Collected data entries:
Segment Open

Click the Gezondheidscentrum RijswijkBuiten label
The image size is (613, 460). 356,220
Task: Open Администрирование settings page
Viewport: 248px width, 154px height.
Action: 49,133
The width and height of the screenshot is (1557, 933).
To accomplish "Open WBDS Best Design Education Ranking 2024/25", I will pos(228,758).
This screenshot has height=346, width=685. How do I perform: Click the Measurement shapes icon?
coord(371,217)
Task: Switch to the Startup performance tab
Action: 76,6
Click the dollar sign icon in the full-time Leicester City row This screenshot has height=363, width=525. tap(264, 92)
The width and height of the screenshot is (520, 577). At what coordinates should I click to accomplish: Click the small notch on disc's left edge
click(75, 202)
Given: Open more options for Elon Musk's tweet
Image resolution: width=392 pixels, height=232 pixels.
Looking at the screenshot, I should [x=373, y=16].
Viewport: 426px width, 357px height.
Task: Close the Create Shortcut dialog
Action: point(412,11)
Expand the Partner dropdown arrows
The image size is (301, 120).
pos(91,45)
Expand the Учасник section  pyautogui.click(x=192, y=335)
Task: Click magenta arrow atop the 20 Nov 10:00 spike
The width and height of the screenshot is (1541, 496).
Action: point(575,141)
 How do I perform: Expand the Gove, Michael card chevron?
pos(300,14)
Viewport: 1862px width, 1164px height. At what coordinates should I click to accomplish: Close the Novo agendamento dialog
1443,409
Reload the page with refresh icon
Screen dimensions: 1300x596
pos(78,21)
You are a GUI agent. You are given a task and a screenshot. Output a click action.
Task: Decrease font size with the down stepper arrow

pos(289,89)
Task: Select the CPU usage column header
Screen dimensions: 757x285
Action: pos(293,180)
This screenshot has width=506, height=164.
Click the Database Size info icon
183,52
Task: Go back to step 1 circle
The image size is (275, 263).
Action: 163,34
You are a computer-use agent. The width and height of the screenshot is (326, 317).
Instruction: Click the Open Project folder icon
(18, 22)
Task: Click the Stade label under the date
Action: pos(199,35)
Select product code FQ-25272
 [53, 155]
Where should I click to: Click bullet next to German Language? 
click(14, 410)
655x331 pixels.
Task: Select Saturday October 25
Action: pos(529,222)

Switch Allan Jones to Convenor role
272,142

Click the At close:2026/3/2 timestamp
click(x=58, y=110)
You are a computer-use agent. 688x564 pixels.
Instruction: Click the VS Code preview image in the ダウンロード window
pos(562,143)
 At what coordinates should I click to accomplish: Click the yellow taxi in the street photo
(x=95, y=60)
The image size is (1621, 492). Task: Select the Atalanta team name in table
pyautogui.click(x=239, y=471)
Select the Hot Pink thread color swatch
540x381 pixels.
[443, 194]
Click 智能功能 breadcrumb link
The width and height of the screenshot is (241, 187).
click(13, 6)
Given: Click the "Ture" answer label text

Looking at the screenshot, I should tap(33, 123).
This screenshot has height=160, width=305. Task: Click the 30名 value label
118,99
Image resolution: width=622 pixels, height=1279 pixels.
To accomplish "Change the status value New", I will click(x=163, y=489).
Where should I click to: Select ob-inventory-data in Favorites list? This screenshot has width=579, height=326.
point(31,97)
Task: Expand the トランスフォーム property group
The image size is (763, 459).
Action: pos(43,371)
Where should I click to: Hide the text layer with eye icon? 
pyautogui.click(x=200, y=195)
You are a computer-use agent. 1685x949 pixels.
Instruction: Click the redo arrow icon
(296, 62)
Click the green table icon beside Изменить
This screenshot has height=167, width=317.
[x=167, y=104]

Segment Closed

### PROBLEM STATEMENT
Repeat every entry exactly, please.

### TASK OUTPUT
Click the Gezondheidscentrum RijswijkBuiten label
The image size is (613, 460). 356,220
Task: Open Администрирование settings page
Viewport: 248px width, 154px height.
Action: 49,133
The width and height of the screenshot is (1557, 933).
To accomplish "Open WBDS Best Design Education Ranking 2024/25", I will pos(228,758).
This screenshot has height=346, width=685. How do I perform: Click the Measurement shapes icon?
coord(371,217)
Task: Switch to the Startup performance tab
Action: 76,6
Click the dollar sign icon in the full-time Leicester City row This screenshot has height=363, width=525. tap(264, 92)
The width and height of the screenshot is (520, 577). At what coordinates should I click to accomplish: Click the small notch on disc's left edge
click(75, 202)
Given: Open more options for Elon Musk's tweet
Image resolution: width=392 pixels, height=232 pixels.
Looking at the screenshot, I should [x=373, y=16].
Viewport: 426px width, 357px height.
Task: Close the Create Shortcut dialog
Action: point(412,11)
Expand the Partner dropdown arrows
The image size is (301, 120).
pos(91,45)
Expand the Учасник section  pyautogui.click(x=192, y=335)
Task: Click magenta arrow atop the 20 Nov 10:00 spike
The width and height of the screenshot is (1541, 496).
Action: point(575,141)
 How do I perform: Expand the Gove, Michael card chevron?
pos(300,14)
Viewport: 1862px width, 1164px height. At what coordinates should I click to accomplish: Close the Novo agendamento dialog
1443,409
Reload the page with refresh icon
Screen dimensions: 1300x596
pos(78,21)
You are a GUI agent. You are given a task and a screenshot. Output a click action.
Task: Decrease font size with the down stepper arrow

pos(289,89)
Task: Select the CPU usage column header
Screen dimensions: 757x285
Action: pos(293,180)
This screenshot has width=506, height=164.
Click the Database Size info icon
183,52
Task: Go back to step 1 circle
The image size is (275, 263).
Action: 163,34
You are a computer-use agent. The width and height of the screenshot is (326, 317).
Instruction: Click the Open Project folder icon
(18, 22)
Task: Click the Stade label under the date
Action: pos(199,35)
Select product code FQ-25272
 [53, 155]
Where should I click to: Click bullet next to German Language? 
click(14, 410)
655x331 pixels.
Task: Select Saturday October 25
Action: pos(529,222)

Switch Allan Jones to Convenor role
272,142

Click the At close:2026/3/2 timestamp
click(x=58, y=110)
You are a computer-use agent. 688x564 pixels.
Instruction: Click the VS Code preview image in the ダウンロード window
pos(562,143)
 At what coordinates should I click to accomplish: Click the yellow taxi in the street photo
(x=95, y=60)
The image size is (1621, 492). Task: Select the Atalanta team name in table
pyautogui.click(x=239, y=471)
Select the Hot Pink thread color swatch
540x381 pixels.
[443, 194]
Click 智能功能 breadcrumb link
The width and height of the screenshot is (241, 187).
click(13, 6)
Given: Click the "Ture" answer label text

Looking at the screenshot, I should tap(33, 123).
This screenshot has height=160, width=305. Task: Click the 30名 value label
118,99
Image resolution: width=622 pixels, height=1279 pixels.
To accomplish "Change the status value New", I will click(x=163, y=489).
Where should I click to: Select ob-inventory-data in Favorites list? This screenshot has width=579, height=326.
point(31,97)
Task: Expand the トランスフォーム property group
The image size is (763, 459).
Action: pos(43,371)
Where should I click to: Hide the text layer with eye icon? 
pyautogui.click(x=200, y=195)
You are a computer-use agent. 1685x949 pixels.
Instruction: Click the redo arrow icon
(296, 62)
Click the green table icon beside Изменить
This screenshot has height=167, width=317.
[x=167, y=104]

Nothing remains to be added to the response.